Out of the Furnace Director: Scott Cooper Starring: Casey Affleck, Christian Bale, Willem Dafoe, Sam Shepard ⋆⋆⋆⋆
If Cooper's Out of the Furnace had been made in the 1970s, it would be a major Oscar contender in the forthcoming awards season. As it is, this downbeat drama – which plays like a distant cousin to 1978's The Deer Hunter – has barely been mentioned. Yet with a dream ensemble cast, led by a steely Bale, a rich, resonant script and a director on uncompromising form, the white-hot Furnace has all the hallmarks of a film that will stand the test of time.
Set in 2008, in the blue-collar recession-hit town of Braddock, Pennsylvania, Bale plays Russell Baze, a steel-mill worker whose life spirals out of control when his hot-headed soldier brother Rodney (Affleck) gets involved with some unsavoury characters in the Appalachian Mountains. Chief among them is Woody Harrelson’s Harlan DeGroat – a vile, violent soul who makes the actor’s own serial-murdering Mickey Knox in Natural Born Killers look like a Good Samaritan.

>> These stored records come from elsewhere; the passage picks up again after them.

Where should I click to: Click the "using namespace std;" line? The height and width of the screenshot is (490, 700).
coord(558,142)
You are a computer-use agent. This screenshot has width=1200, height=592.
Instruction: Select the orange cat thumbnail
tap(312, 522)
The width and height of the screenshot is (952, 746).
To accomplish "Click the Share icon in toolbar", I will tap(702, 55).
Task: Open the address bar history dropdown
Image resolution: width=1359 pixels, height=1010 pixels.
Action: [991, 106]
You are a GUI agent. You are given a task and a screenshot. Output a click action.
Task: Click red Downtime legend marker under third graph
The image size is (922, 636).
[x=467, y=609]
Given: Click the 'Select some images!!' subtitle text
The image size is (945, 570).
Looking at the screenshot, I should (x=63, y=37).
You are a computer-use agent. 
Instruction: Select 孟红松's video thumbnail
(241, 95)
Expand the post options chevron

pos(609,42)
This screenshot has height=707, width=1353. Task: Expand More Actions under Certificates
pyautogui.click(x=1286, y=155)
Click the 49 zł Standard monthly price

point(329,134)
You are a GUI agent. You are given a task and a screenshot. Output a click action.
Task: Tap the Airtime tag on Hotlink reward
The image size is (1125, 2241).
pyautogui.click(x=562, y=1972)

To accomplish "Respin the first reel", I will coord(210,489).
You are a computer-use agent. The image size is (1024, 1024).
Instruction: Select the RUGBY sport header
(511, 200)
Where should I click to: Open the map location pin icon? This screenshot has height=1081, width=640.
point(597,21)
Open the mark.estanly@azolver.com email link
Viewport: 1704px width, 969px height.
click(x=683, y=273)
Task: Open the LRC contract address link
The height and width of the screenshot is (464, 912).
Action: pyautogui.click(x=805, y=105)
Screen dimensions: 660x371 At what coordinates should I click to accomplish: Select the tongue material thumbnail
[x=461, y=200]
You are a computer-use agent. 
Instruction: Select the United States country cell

Casting gilt-edged support – Dafoe, Zoe Saldana, Forest Whitaker and Shepard – Furnace boasts none of the sentimentality of 2009's Crazy Heart, Cooper's Oscar-heralded debut set amid the country music scene. Instead, it's a marvellously articulated study of male angst, impotence and revenge, with Bale and Affleck bouncing off each other brilliantly. Coming at you bare-knuckled, it'll leave you bruised and battered – which doesn't make for the most uplifting experience. But the courage it takes to make a film such as this – one that back in the 1970s would have been standard-issue – makes it one to relish.